**Extracted entries:**
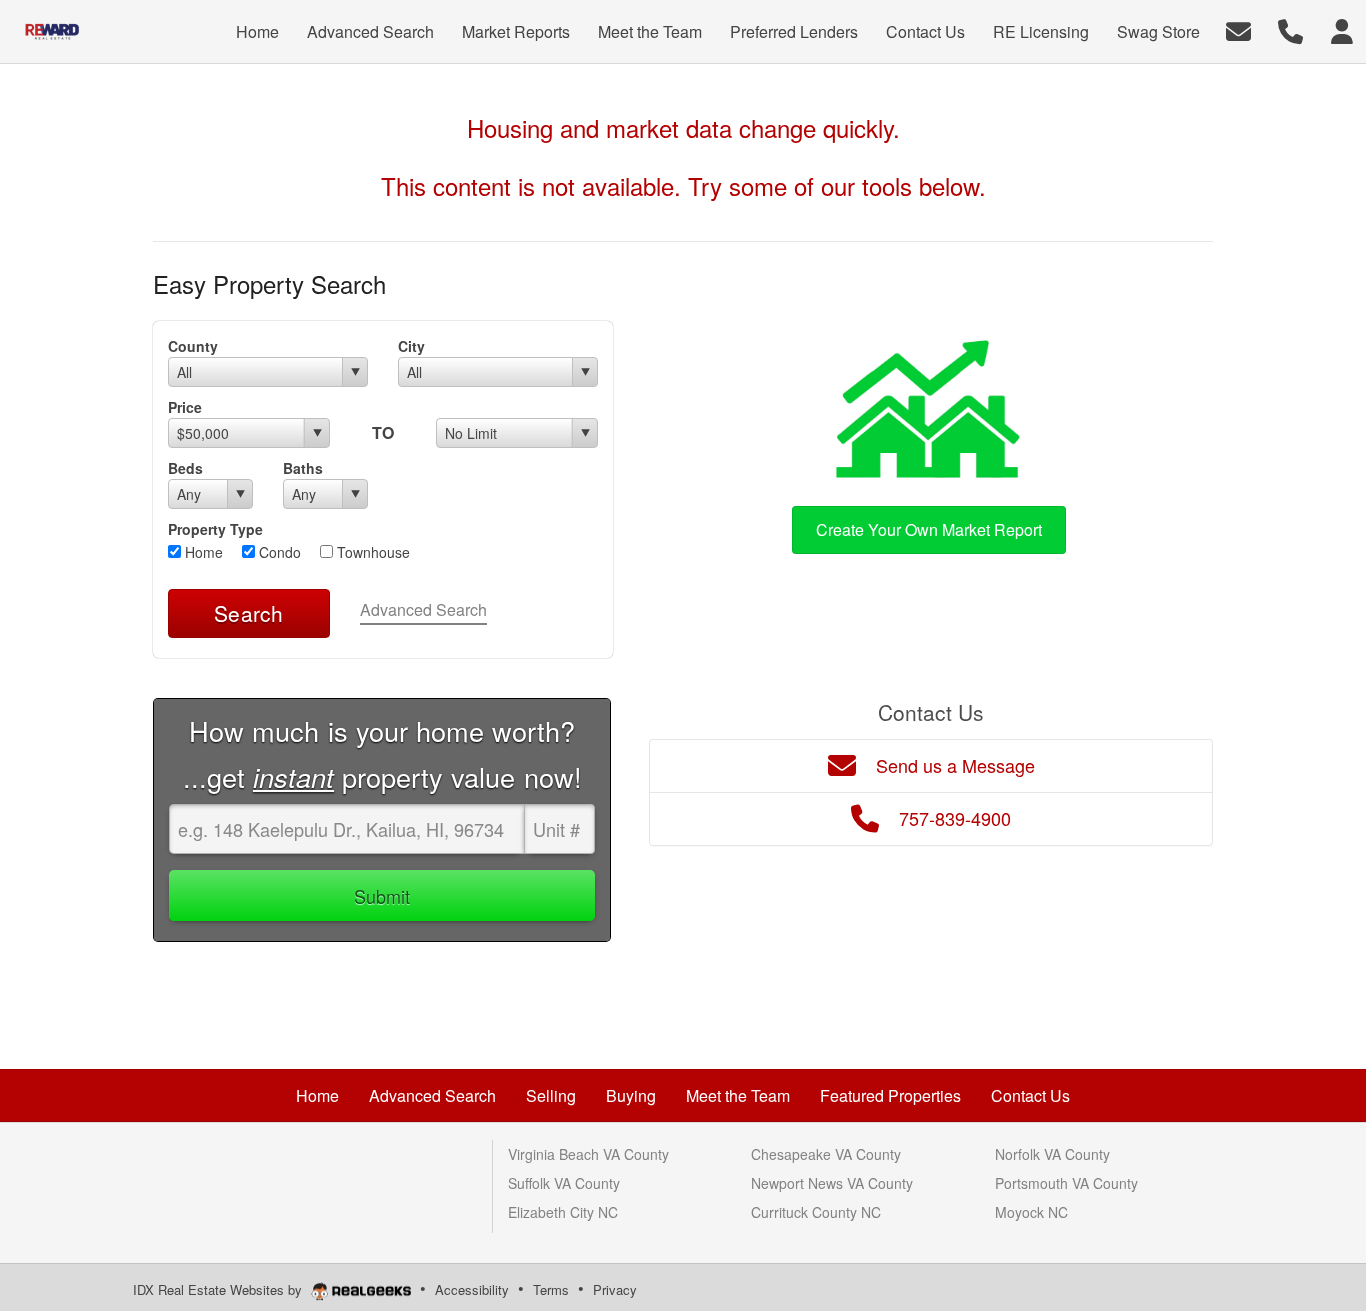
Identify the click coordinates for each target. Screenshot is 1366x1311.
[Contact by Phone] (1290, 29)
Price (185, 407)
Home (202, 552)
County (193, 346)
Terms (551, 1289)
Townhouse (371, 552)
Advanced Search (423, 609)
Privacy (615, 1289)
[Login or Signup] (1342, 29)
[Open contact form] (1238, 29)
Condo (278, 552)
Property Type (215, 529)
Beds (185, 468)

**What to work on:**
List every line of the listing above that contains the word "each", treating uppercase and lowercase letters as different.

**Result below:**
Identify the click coordinates for each target. Screenshot is 1366x1311.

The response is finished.